PASSAGE PROVIDED:
=======
At the start of 2014, Lebanon faces two existential crises so severe that they threaten the very functioning of the state. The first is an onslaught against internal peace and the security of every citizen through terrorism and violence. The second is the growing risk of a socioeconomic meltdown under the weight of decades of ineffective politics, along with the pressures of an imported but inescapable refugee crisis.
In this dire context, the political response has been to divide, rather than unite. Until last month, infighting saw the country go nearly a year without a government. Every single challenge the country faced was made worse by this collective failure of duty from the political class.
The formation, then, of a new national unity government is to be applauded. Yet what matters now is whether this Cabinet is braver than its predecessors. Will they think first of the wellbeing of Lebanon and try to design practical solutions to the country’s problems? Or will they continue to neglect the public interest and work for their regional and global patrons? So far, the signs are not positive — several key appointments appear to be the result of political bargaining, rather than being based on merit.
But if, by chance, this government is open to real change and meaningful reform, Executive has sought to make it easy for them. What we are presenting online over the coming days online are ten major policy changes that could save the country’s economy from collapse and in the long run facilitate meaningful, sustainable growth. This will inevitably involve a reorientation of the economy away from speculative sectors toward real growth and a fairer distribution of resources — a new deal for Lebanon.
They are range in urgency and scope — from the most pressing issues to the equally significant but secondary targets. Sadly, for what is ostensibly an economic manifesto, it starts by looking at security. No matter what other reforms are done, the country cannot grow unless it cracks down on the surge in violence that has wrecked havoc on people’s lives, while economically destroying thousands of businesses and scaring away investors.
To do this the political classes need to get behind the military, the one truly popular institution in the country. This should involve increased financial support and new strategies to control the country’s porous border with Syria (see article).
Engaging better with society
On the related topic of Syria, the previous government’s attempts to deal with the Syrian refugee crisis and its impact on society were little short of woeful. While there were some notable exceptions — new health minister Wael Abou Faour did, for example, an honorable job as Minister of Social Affairs — there was no collective response to the crisis. Too often ministries worked against each other rather than for the common cause. As Ninette Kelley, the head of UNHCR in Lebanon, argues this must change.
=======
GIVEN DATA:
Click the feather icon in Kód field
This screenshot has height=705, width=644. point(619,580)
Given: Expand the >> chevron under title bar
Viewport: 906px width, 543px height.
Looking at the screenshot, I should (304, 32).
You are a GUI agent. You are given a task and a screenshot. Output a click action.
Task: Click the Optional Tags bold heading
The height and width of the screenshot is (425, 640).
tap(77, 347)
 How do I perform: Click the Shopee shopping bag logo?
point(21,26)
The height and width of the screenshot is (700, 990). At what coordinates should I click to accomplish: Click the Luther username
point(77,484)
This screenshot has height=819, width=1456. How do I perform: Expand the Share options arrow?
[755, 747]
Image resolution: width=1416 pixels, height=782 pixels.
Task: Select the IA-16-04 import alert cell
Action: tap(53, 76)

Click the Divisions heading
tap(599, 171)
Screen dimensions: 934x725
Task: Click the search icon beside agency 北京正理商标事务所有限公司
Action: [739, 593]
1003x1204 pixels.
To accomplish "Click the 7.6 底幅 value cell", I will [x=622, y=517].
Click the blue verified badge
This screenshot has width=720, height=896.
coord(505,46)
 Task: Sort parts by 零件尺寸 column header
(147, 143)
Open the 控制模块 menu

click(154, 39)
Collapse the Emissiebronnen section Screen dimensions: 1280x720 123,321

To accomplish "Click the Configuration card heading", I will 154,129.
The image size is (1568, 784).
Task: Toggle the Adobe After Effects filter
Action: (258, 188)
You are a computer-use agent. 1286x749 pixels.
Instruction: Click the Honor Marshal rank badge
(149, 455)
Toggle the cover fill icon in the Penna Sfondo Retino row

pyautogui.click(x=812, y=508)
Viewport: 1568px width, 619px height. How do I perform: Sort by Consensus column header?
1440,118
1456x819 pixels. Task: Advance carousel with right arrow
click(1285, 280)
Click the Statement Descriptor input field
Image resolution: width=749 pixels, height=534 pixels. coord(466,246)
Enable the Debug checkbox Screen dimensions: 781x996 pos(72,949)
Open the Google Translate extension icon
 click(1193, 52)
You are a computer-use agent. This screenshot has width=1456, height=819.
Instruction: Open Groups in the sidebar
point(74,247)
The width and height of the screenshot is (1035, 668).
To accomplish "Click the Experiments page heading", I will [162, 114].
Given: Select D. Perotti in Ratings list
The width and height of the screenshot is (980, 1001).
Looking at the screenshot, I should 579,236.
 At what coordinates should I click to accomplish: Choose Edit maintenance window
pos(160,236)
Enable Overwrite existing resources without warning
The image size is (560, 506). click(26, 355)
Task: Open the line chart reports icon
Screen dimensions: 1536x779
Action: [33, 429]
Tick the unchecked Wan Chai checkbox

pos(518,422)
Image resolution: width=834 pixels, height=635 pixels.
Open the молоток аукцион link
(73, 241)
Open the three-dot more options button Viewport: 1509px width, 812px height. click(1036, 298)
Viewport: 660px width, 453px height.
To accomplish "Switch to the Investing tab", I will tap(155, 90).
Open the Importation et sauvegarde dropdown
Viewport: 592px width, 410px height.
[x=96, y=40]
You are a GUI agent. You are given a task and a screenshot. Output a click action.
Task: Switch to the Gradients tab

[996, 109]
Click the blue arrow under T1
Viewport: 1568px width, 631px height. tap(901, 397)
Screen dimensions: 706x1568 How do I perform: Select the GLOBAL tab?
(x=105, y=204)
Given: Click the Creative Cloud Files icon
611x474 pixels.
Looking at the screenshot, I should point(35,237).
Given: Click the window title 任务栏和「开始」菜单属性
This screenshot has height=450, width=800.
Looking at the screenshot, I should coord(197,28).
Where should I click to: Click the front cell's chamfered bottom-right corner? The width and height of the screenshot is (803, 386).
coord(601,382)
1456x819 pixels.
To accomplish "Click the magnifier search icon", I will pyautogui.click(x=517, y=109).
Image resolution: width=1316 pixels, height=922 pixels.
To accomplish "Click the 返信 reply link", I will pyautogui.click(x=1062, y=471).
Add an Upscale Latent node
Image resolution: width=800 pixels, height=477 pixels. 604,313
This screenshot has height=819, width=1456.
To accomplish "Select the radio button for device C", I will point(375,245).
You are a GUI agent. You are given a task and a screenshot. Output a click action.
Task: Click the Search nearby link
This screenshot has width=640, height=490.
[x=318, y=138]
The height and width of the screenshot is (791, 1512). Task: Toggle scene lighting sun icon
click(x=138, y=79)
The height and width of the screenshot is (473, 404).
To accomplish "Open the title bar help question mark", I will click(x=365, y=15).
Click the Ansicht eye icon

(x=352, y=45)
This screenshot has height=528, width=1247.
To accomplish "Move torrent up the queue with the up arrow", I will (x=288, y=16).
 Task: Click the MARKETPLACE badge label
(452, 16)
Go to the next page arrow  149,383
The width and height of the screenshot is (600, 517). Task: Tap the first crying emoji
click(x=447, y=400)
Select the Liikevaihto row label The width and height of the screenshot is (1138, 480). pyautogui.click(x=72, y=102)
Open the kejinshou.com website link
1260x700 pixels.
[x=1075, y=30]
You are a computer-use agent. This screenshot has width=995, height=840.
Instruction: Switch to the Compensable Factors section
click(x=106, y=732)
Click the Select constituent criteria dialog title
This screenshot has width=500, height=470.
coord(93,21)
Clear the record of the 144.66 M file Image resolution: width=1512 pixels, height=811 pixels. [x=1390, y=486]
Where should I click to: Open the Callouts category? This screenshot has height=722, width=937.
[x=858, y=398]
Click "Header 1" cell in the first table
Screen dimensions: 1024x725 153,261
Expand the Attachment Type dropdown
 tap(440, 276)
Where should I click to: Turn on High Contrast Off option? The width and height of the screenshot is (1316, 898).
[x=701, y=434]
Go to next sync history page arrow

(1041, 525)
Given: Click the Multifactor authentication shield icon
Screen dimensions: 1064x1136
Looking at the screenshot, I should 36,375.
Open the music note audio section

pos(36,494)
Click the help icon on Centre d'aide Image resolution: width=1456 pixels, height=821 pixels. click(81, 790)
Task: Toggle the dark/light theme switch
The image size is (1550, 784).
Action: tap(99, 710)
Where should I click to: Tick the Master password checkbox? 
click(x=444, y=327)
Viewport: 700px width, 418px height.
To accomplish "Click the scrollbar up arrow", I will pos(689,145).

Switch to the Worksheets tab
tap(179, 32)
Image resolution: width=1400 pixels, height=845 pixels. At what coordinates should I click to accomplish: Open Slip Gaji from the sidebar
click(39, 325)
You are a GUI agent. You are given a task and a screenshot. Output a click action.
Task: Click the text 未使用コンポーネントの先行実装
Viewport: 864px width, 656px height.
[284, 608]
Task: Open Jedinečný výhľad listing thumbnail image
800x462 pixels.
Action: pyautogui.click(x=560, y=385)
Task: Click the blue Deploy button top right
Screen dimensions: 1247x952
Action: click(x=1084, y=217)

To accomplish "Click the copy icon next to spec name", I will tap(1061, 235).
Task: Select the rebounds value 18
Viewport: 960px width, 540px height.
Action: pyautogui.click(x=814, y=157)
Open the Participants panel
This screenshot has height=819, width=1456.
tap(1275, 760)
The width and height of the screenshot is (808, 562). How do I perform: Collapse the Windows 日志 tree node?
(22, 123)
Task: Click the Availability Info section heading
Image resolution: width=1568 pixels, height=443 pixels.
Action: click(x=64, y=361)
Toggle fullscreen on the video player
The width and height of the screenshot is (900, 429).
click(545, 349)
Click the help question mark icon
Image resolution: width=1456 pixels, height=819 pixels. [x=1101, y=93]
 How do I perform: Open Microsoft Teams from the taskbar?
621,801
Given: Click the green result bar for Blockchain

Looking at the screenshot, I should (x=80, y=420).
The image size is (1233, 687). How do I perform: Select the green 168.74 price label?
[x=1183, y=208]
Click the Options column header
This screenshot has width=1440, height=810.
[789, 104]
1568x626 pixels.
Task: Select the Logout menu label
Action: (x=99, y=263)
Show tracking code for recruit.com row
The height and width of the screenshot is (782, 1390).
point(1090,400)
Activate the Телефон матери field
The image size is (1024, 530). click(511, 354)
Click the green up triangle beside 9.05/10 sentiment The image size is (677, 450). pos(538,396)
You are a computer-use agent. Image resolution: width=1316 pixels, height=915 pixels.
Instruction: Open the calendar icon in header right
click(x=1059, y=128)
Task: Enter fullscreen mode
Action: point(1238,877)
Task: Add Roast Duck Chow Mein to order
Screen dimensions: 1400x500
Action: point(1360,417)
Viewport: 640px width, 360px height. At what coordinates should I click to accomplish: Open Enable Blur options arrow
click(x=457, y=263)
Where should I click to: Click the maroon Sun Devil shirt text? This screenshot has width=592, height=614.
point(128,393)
=======
REQUIRED WORK:
[a] In the editorial on Lebanon's crises, how long did the country go without a government?
[b] Carry on with the editorial on Lebanon's crises, starting after its last sentence.
The entries have nothing to do with the editorial on Lebanon's crises.

RESPONSES:
[a] Nearly a year.

[b]
Our third point may initially appear incongruous; to make the argument for a new census right now might seem ludicrous when, for political reasons, the country has not had one since 1932. But, as leading pollster Kamal Hamdan argues, the country can no longer continue to stagger forward. It is impossible to do even the most basic planning without better statistics. If a full census is politically impossible, then improving the country’s statistical base would be a very good start.
Once there is more information about who the Lebanese really are, it becomes possible to better engage them in society. One easy way to do so would be through the tax system. As the American University of Beirut’s economics professor Jad Chaaban argues, Lebanon’s tax regime is fundamentally unfair — a system designed by those in power to benefit themselves. To make people feel more engaged in Lebanon, they need to have the impression they are getting a fair deal. This need for fairness extends beyond merely taxes into all areas of society. As Zafiris Tzannatos, senior advisor to the International Labour Organization, and regional pensions expert Ibrahim Muhanna, argue (here and here) the need to develop a new deal for the Lebanese people is great.
Taking the country forward
Beyond this, perhaps the best way for those in power to fundamentally change their relationship with the people they claim to serve would be a newfound honesty and transparency. It is little surprise that the country’s political classes are so widely reviled when they have such a long record of wasting (and often pillaging) public coffers. In this vein, it is important that the concept of truly independent regulatory authorities is introduced in the country (read the article here). These bodies could work in conjunction with new public-private partnership funding mechanisms to revitalize the country’s infrastructure. Ziad Hayek, secretary general of the Higher Council for Privatization, makes the case for these reforms.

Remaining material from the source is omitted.